[M3devel] TEXT & etc.
Mika Nystrom
mika at async.caltech.edu
Wed Dec 31 09:22:41 CET 2008
Hello everyone,
I mentioned a week or two ago that I had run into horrific performance
issues with CM3's TEXTs. It wasn't my intention to start a debate
about Unicode and Mahjong characters, just to point out that there's
a serious performance problem with CM3 in this area. I run into
performance problems with CM3 from time to time because I am trying
to maintain a fairly large amount of software written in Modula-3
and it appears to me that the SRC/PM3 compilers often pay better
attention to performance issues than the newer CM3 compiler.
Generally speaking I think Modula-3 needs to avoid getting into the
Java situation: Java is squeezed between "fast enough" Python and
"much more efficient" C++... Modula-3 I see as the only hope for
getting the performance of C++ with the safety of Java.

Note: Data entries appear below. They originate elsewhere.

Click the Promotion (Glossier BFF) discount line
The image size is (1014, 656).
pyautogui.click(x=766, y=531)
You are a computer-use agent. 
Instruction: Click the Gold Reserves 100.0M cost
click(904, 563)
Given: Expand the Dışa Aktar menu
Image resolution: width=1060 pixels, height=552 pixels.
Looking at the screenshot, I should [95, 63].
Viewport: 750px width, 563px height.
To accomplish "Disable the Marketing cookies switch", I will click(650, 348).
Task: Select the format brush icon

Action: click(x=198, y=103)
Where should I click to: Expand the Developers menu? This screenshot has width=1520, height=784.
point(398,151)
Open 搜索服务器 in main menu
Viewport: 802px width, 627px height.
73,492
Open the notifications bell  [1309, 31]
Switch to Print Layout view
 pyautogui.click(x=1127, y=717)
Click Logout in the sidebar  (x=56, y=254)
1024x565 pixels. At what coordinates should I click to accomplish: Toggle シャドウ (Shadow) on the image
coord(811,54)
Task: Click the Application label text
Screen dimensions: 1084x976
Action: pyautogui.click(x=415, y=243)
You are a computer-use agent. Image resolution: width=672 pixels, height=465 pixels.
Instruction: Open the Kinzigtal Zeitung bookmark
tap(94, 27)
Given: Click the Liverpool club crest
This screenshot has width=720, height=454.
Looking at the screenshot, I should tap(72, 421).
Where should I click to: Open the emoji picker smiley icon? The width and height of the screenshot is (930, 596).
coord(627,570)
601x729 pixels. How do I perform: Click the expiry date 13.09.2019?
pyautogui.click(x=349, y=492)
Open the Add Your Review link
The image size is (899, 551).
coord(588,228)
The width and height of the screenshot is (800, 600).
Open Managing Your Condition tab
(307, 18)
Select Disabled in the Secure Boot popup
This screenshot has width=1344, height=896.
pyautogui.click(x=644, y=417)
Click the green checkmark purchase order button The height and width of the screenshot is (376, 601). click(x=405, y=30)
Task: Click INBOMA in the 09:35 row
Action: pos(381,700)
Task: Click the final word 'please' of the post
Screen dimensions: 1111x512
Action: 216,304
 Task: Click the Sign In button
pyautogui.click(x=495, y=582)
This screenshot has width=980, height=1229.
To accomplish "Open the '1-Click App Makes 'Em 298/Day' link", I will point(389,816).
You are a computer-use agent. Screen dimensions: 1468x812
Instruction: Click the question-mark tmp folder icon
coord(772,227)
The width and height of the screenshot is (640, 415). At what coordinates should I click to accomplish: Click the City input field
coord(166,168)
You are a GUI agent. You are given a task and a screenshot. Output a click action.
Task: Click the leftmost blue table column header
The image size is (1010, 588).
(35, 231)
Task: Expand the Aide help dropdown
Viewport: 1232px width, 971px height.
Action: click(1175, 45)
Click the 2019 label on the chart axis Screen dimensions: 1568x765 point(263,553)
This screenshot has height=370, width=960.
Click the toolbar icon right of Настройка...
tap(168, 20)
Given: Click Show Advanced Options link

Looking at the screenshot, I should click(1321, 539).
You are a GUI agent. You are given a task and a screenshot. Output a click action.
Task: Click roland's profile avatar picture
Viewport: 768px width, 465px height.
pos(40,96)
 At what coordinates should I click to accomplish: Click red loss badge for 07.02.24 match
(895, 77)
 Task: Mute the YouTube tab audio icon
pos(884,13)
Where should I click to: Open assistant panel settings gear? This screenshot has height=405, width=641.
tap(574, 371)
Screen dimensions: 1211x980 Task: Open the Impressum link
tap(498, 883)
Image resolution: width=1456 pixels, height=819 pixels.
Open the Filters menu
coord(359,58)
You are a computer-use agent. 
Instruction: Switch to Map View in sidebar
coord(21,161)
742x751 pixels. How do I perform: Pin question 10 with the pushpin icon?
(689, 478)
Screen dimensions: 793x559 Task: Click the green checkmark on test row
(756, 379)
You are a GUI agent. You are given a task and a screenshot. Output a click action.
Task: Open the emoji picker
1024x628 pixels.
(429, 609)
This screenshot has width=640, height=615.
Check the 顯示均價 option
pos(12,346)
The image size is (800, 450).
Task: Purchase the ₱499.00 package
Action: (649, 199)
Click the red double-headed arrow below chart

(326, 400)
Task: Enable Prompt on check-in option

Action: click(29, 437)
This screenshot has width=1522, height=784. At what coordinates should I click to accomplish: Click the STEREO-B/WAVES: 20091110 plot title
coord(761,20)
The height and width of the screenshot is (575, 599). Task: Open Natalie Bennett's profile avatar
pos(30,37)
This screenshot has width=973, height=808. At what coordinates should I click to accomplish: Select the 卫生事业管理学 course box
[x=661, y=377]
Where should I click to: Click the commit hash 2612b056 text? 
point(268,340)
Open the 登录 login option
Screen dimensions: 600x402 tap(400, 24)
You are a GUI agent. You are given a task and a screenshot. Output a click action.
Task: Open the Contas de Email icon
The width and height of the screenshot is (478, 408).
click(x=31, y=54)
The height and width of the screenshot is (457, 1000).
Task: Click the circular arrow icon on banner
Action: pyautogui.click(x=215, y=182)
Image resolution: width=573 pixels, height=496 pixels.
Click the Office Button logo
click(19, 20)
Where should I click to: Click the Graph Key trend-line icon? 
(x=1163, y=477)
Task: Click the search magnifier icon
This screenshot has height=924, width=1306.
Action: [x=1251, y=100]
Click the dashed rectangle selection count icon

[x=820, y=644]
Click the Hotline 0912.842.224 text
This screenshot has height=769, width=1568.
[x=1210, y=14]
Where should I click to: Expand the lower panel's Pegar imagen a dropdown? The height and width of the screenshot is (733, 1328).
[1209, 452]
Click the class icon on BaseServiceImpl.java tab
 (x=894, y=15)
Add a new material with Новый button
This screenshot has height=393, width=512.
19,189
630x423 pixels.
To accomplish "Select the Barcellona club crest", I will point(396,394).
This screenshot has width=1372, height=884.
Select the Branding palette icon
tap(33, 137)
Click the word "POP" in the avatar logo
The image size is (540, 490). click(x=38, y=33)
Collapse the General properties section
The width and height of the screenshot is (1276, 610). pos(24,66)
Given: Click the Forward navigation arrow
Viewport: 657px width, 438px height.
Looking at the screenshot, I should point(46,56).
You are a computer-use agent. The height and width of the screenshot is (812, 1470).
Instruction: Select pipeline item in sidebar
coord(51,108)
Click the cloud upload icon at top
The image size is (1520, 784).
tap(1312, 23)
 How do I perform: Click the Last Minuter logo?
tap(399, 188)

The problems
I have seen with CM3 are in the following areas:
1. Thread mutex acquisition involving kernel calls (pthreads
implementation)
2. ISTYPE and TYPECASE (appear much faster on PM3, don't know why,
could just be a profiling issue). In any case TYPECASE is very slow
because of having to search the type tree. This could be improved
but I can't work on it because I always run into some kind of fatal
problem trying to bootstrap the compiler.
3. The TEXT issue. I mentioned performance problems before. It turns
out that it was showing up in another area. I upgraded my PowerBook
a while back (to OS X 10.4) and of course everything stopped working,
including at least half my Modula-3 programs. I thought it was a
versioning problem with C libraries I was importing, but it turned out
that in at least one case I was running out of stack space because of
the calls to get_char on concatenated TEXTs. (Not very long ones,
at that.)
To get to the point. What follows is my new version of TextCat.m3,
which I believe works, but I can't really say because I'm perennially
incapable of bootstrapping CM3. The basic idea is that you can
have *one* TextCat.T, at the "root" of your TEXT. It will flatten
anything else.
I don't see a simple way of modifying the CM3 TEXT implementation to
do much better than this. Of course throwing out TextCat.T completely
is an option.
An advantage of what I've done is that I haven't changed any interfaces
at all. So I don't get problems with version stamps, etc.
Mika
(* Copyright 1996-2000, Critical Mass, Inc. All rights reserved. *)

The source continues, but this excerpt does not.